Separate "them" from the rest of "us."

Meet Kate and see her film, Kidnapped For Christ at Level Ground's #ChicagoRoadShow on September 13. For more info and to RSVP, visit onlevelground.org/chicago.


Kidnapped For Christ. Even the title of my film is enough to immediately offend some Christians. I can certainly understand why — no reasonable Christian wants his or her belief system associated with violence. The first thing most people then do is to separate those who do evil in the name of God from the rest of the real Christians. I’ve received dozens of messages to this end – people who insist that they represent what a real Christian is, not those portrayed in my film. Unfortunately, no matter how embarrassing or inconvenient, the abuse documented in my film was indeed perpetrated in the name of Christ by people who genuinely thought they were doing God’s will. I think most of us – Christian or not – would be surprised to see how much like ourselves most of these evil people were.

Exercise requirements:
A – Quote the Kidnapped For Christ post starting at "Kidnapped For Christ." and ending at "evil people were.".
B – Decide whether each statement agrees with the Kidnapped For Christ post, answering yes or no and quoting the deciding words: (i) Kidnapped For Christ is shown at the Chicago event on September 13. (ii) The author has received only a few messages on this point. (iii) The abuse in the film was carried out by people who knew they were defying God's will.
C – According to the Kidnapped For Christ post, what website should readers visit for more information and to RSVP?
The records that follow have no connection to the Kidnapped For Christ post.

Study material:
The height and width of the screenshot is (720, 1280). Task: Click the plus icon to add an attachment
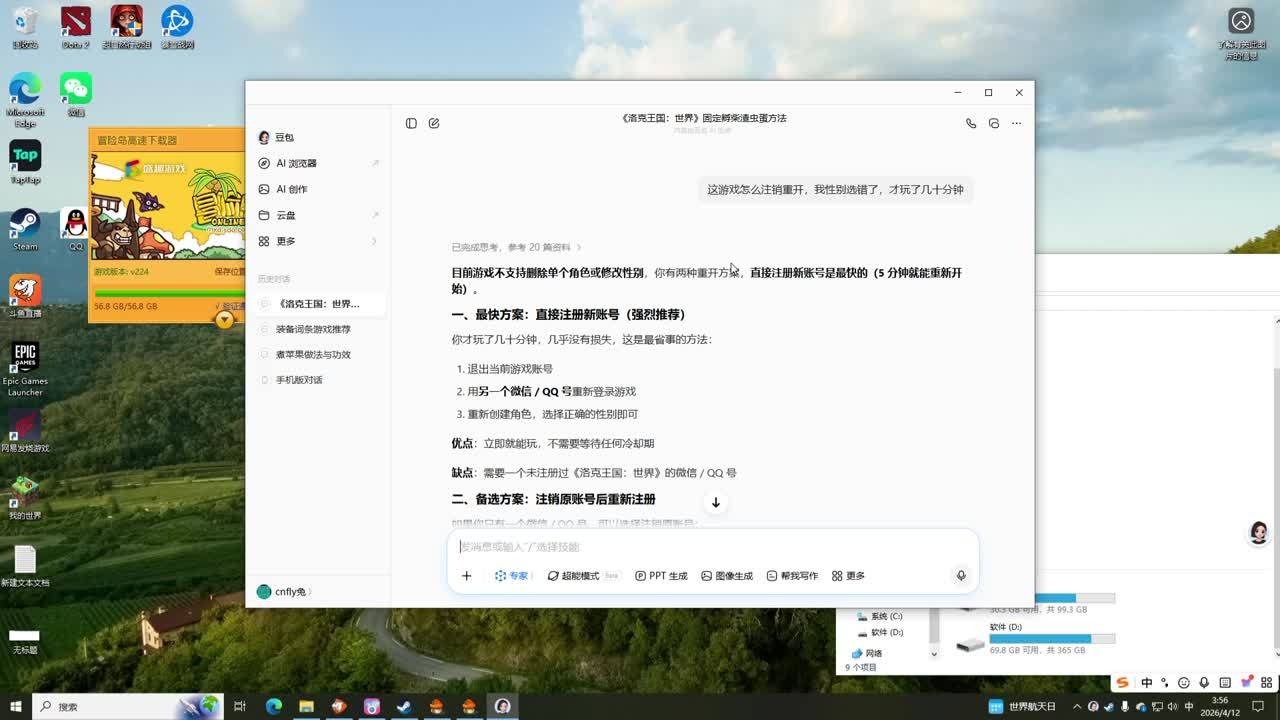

--

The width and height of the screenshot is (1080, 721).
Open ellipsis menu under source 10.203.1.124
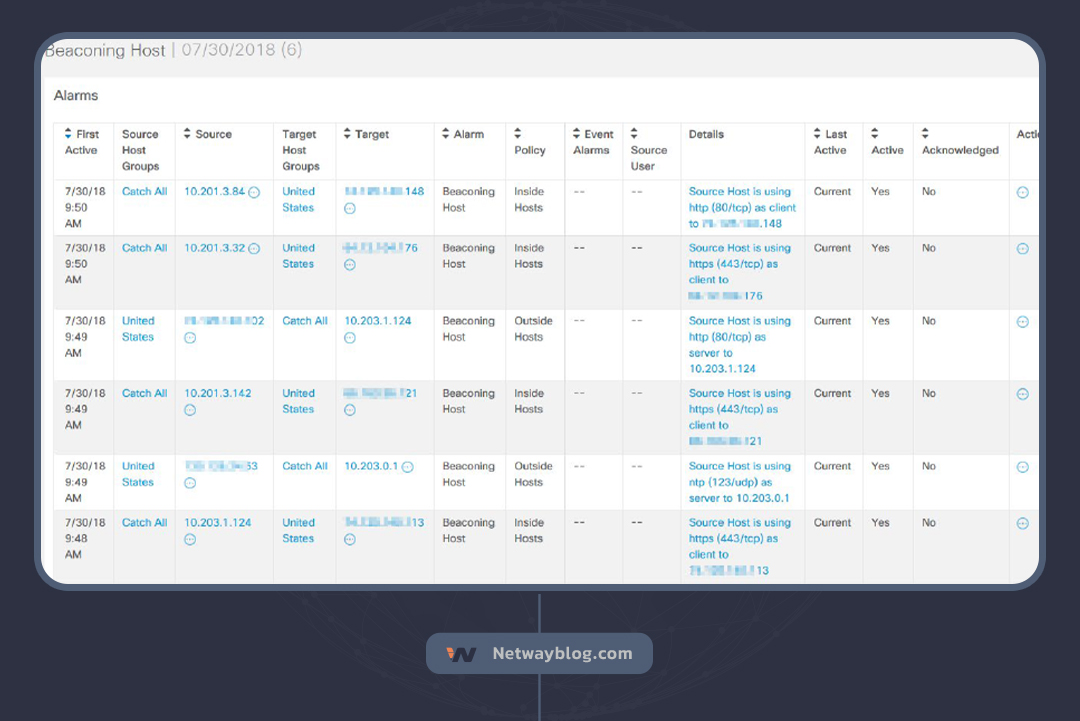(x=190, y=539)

Task results:
A –
Kidnapped For Christ. Even the title of my film is enough to immediately offend some Christians. I can certainly understand why — no reasonable Christian wants his or her belief system associated with violence. The first thing most people then do is to separate those who do evil in the name of God from the rest of the real Christians. I’ve received dozens of messages to this end – people who insist that they represent what a real Christian is, not those portrayed in my film. Unfortunately, no matter how embarrassing or inconvenient, the abuse documented in my film was indeed perpetrated in the name of Christ by people who genuinely thought they were doing God’s will. I think most of us – Christian or not – would be surprised to see how much like ourselves most of these evil people were.

B –
(i) Yes: "see her film, Kidnapped For Christ at Level Ground's #ChicagoRoadShow on September 13"
(ii) No: "I’ve received dozens of messages to this end"
(iii) No: "by people who genuinely thought they were doing God’s will"

C – onlevelground.org/chicago